▶ **EXERCISE**:
Reproduce everything from the line containing "You are a GUI" down to the line containing "click(x=707, y=518)", including both of those lines. Leave the pictures out.

▶ **RECORDS FOR PROCESSING**:
— Start —

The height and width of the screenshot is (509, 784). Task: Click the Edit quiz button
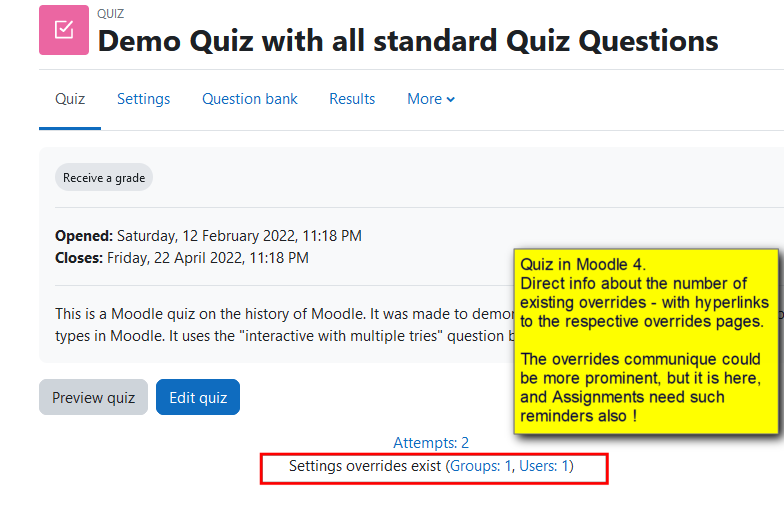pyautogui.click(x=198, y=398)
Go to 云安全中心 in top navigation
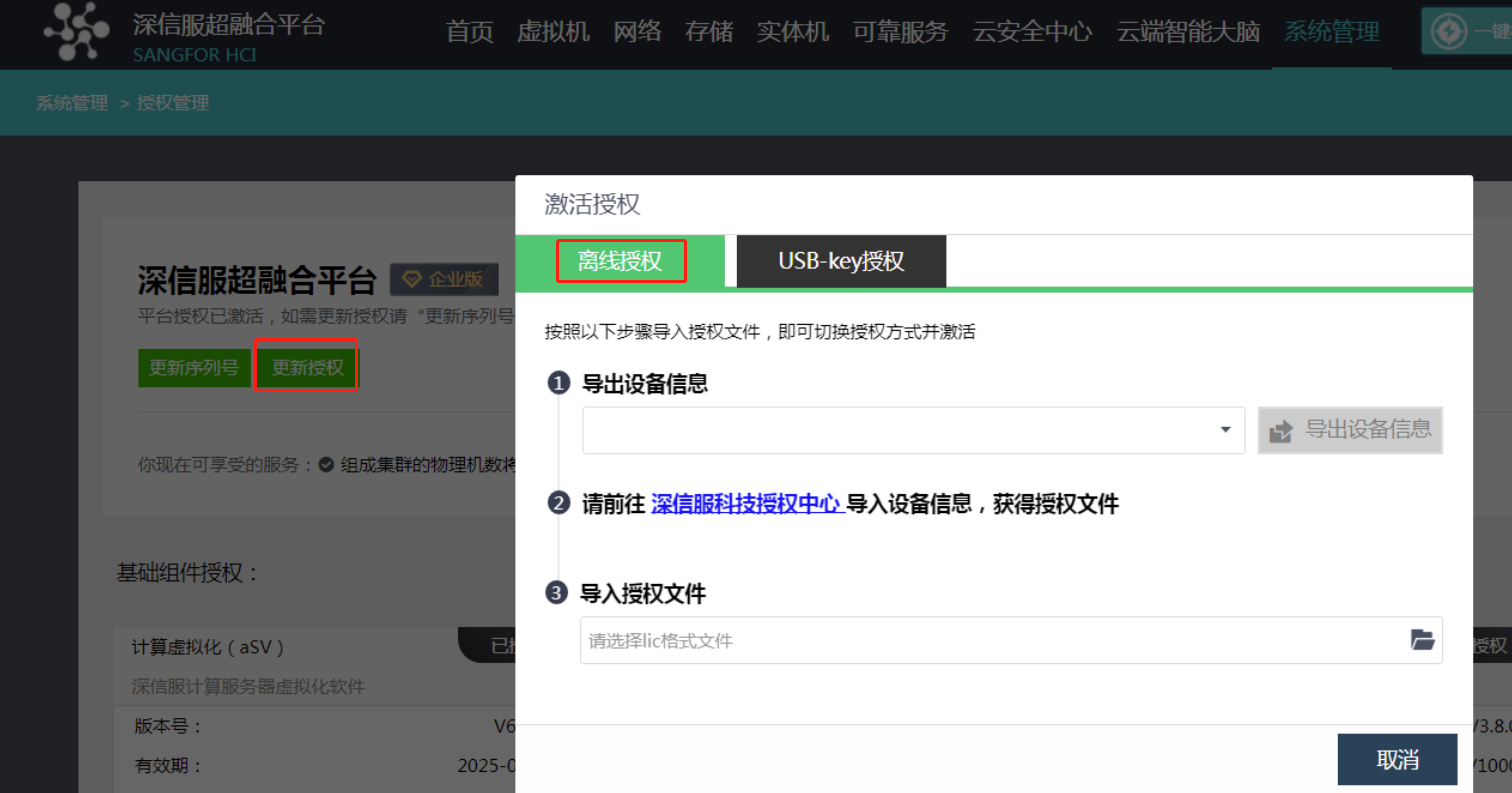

— End —
— Start —

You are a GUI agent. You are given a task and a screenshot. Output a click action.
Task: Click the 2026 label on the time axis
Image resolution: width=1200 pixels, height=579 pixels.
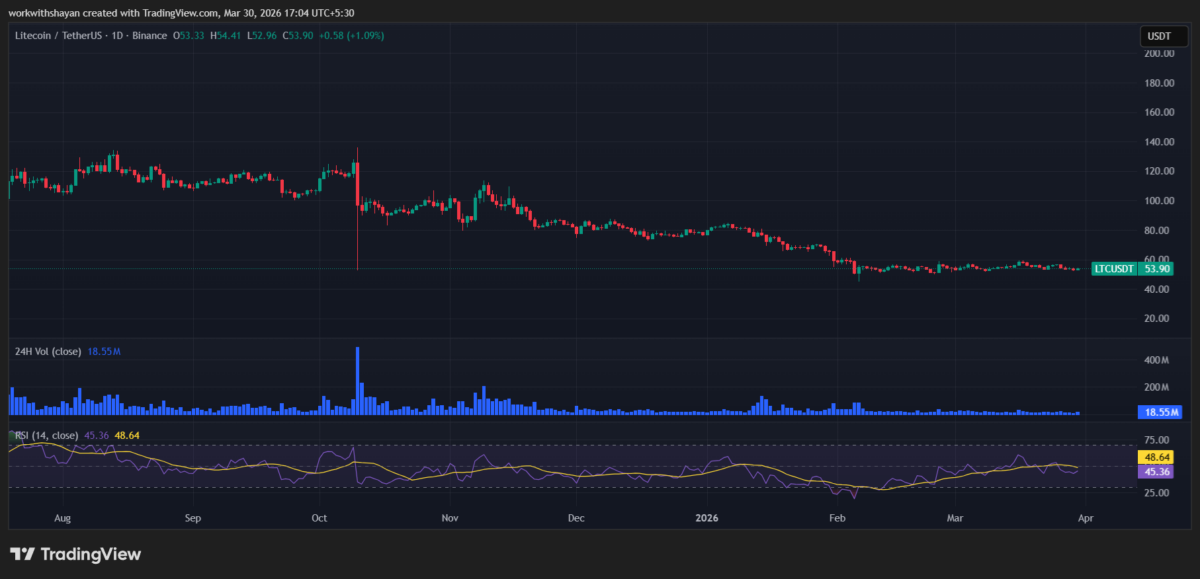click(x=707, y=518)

— End —

▶ **IN RESPONSE**:
You are a GUI agent. You are given a task and a screenshot. Output a click action.
Task: Click the 2026 label on the time axis
Image resolution: width=1200 pixels, height=579 pixels.
click(x=707, y=518)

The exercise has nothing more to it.